2019年4月26日金曜日

拾い読み日記 111


 なんだか、寒い日。連休前、ひとしきり入稿データを送って、ほっとした。

 いろいろなことがうまく言葉にできない。もやもやした思いばかりがたまっていく。Kさんの「炎上」について。
 「閉鎖的で性差別的な発言」と感じた言葉を、スクリーンショットを貼って拡散する、その行為が、おそろしいと思った。そのあとの「過剰に責められることを望んでいません」という言葉もふくめて。人を「炎上」させることの容易さ。そういう人が、人文書を編集している、ということに、何か、やりきれないものを感じる。彼女は、性差別でなく、別の侮蔑を感じなかったのか。怒るなら、そこではないのか。
 ただ、ふたりの間に、対話は成り立たないだろうとも思う。書物観の、次元がちがいすぎる。

 twitterはおそろしい。言葉に対する感覚が麻痺して、本への畏れも失ってしまいそうになる。それでも、読むのをやめることができない。それはひとつの病なのだろうが、その根は深すぎてよくわからない。

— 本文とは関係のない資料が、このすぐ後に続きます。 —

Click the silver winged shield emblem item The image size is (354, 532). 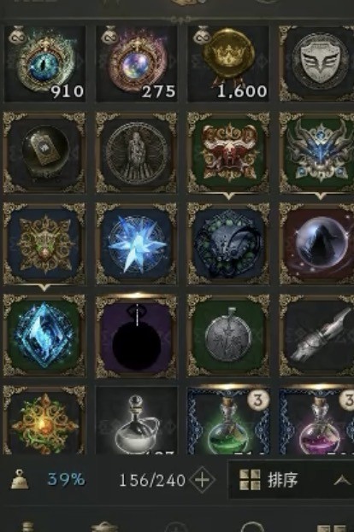(316, 63)
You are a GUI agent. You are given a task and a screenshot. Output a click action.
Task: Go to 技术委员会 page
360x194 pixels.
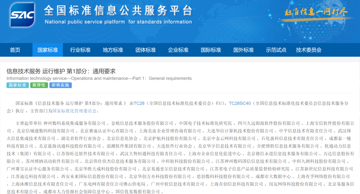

 あふれて受けとめきれないくらいの言葉にさらされているときに、本をどのように受け取り、読んだらいいのか、という問題は、もっと時間をかけて、考えていきたい。あたまを冷やして、しずかな場所で、言葉に向かいあいたい。本とは何だろうかと考えながら、本の読めなさに絶望しながら、本を読んでいきたい。

 昨日みた3つの展示(安岡友美子、村橋貴博、狩野岳朗)、どれも、とてもよかった。3つの場所に足を運ぶと、作品と空間の関係について考えざるを得ない。展示をみにいくことは、その空間に身を置いて、自分がどう感じるかを知ることでもある。自分のこころとからだが、どう反応するのか、ということ。

 安岡友美子さんの展示[tint]で読んだ言葉。

何処かに転がっているかもしれない小さな空き缶を想像してみる。
そうやって私は、視えない何億もの世界中の空き缶に気づく。
毛羽立った地平に光が降り積もって、柔らかい層を成している。いつもより30分早い、今日の朝だ。

 窓から午後のやわらかな光がさしこんで、白い空間の白が強まり、からだの中から浄化されていくようだった。